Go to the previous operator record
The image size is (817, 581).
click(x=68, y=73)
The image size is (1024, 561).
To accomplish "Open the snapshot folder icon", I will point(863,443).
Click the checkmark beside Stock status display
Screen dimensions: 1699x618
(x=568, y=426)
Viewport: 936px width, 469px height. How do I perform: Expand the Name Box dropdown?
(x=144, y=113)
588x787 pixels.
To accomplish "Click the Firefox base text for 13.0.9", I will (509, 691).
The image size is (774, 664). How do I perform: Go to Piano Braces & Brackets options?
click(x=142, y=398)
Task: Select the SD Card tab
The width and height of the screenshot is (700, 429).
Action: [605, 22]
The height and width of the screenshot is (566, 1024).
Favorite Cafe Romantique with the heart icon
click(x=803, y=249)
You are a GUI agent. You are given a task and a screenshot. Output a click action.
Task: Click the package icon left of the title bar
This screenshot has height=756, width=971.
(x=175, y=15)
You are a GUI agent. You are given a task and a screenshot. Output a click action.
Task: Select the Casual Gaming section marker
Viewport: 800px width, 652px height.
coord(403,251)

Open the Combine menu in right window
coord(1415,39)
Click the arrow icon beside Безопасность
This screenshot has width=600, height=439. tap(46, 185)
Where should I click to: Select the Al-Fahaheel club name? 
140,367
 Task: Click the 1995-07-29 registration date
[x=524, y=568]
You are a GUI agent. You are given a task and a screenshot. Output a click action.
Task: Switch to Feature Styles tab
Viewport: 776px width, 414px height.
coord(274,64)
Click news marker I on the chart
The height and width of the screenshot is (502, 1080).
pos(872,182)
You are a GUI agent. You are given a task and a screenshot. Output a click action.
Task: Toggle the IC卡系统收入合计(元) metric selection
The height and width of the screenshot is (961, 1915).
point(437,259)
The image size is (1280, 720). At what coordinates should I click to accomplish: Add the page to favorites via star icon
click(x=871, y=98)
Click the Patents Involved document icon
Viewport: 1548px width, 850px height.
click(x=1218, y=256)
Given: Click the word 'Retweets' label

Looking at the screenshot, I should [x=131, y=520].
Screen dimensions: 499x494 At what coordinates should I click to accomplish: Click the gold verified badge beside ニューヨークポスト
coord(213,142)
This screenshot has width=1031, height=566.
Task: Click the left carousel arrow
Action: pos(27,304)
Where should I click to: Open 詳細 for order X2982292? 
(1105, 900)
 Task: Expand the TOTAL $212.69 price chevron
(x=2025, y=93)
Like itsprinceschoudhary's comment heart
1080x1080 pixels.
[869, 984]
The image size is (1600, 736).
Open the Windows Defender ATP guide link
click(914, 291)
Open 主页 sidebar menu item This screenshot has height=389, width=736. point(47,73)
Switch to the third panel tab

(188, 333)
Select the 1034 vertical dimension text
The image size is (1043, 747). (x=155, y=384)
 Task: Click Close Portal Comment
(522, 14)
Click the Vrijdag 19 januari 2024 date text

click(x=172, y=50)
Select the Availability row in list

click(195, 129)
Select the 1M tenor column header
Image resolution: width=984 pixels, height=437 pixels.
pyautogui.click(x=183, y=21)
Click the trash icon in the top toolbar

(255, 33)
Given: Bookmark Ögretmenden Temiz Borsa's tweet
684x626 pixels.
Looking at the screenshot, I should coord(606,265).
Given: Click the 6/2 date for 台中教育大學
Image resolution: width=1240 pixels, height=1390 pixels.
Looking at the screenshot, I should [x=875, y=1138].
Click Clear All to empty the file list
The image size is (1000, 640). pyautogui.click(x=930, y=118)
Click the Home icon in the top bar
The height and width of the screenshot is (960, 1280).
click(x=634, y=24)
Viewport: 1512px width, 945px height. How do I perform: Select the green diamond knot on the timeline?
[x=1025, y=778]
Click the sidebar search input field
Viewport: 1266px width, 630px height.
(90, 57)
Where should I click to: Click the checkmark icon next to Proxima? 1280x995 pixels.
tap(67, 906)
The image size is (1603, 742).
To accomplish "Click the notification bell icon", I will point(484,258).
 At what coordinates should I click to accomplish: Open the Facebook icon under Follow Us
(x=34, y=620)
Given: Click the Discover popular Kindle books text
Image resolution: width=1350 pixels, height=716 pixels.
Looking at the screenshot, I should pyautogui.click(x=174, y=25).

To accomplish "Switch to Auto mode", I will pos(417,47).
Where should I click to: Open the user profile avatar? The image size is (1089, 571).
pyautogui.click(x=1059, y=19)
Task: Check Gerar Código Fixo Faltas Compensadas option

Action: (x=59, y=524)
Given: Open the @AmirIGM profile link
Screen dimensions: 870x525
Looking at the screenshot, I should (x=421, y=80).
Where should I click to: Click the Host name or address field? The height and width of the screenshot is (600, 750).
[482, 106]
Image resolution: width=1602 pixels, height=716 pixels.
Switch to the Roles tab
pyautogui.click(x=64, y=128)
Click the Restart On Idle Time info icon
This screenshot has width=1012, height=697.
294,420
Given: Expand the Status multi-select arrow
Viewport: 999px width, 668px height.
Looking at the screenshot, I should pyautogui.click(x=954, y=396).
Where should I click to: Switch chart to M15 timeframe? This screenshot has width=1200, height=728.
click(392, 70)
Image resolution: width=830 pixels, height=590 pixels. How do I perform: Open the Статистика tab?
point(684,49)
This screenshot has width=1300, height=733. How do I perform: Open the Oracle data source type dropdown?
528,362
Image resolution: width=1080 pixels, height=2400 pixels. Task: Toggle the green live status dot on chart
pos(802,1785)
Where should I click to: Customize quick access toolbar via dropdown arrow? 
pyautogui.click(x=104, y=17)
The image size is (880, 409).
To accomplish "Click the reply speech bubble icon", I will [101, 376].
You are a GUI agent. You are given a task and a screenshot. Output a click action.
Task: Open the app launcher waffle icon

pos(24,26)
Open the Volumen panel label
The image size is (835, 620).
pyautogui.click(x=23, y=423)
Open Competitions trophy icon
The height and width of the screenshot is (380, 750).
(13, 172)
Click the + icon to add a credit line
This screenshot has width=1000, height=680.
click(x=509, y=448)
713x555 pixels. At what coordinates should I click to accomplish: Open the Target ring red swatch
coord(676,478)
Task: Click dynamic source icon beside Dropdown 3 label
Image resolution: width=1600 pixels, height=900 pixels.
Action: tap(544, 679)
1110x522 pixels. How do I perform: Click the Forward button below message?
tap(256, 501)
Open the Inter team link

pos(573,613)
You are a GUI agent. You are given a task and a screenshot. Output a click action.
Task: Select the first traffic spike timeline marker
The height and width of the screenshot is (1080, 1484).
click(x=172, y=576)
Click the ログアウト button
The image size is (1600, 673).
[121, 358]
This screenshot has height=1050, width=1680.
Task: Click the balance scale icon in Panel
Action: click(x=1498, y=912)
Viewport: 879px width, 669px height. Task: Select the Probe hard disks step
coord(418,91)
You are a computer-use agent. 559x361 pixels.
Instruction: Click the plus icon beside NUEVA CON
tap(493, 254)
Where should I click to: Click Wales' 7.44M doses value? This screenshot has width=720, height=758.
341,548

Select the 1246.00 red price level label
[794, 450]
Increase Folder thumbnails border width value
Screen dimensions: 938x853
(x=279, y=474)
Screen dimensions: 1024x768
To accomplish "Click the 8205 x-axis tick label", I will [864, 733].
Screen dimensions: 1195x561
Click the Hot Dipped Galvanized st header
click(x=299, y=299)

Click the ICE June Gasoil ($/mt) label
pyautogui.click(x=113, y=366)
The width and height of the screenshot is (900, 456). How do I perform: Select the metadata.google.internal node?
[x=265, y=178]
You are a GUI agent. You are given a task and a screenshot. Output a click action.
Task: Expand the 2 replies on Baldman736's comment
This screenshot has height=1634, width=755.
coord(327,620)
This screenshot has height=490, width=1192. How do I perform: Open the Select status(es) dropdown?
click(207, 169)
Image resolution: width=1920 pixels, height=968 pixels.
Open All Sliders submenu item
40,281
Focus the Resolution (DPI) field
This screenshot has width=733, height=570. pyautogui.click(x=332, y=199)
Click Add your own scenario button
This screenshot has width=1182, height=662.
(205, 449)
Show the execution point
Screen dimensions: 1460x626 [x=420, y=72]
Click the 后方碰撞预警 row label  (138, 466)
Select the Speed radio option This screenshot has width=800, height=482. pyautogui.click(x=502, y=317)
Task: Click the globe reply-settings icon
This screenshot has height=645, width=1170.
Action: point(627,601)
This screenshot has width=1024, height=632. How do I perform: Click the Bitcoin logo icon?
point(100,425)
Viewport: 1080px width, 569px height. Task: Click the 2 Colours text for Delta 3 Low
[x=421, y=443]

EXERCISE BRIEF
Only one stretch of the data is wanted: the lines from the one with "Viewport: 1080px width, 569px" through the last, repeated exactly.

RESPONSE AREA
Viewport: 1080px width, 569px height. Task: Click the 2 Colours text for Delta 3 Low
[x=421, y=443]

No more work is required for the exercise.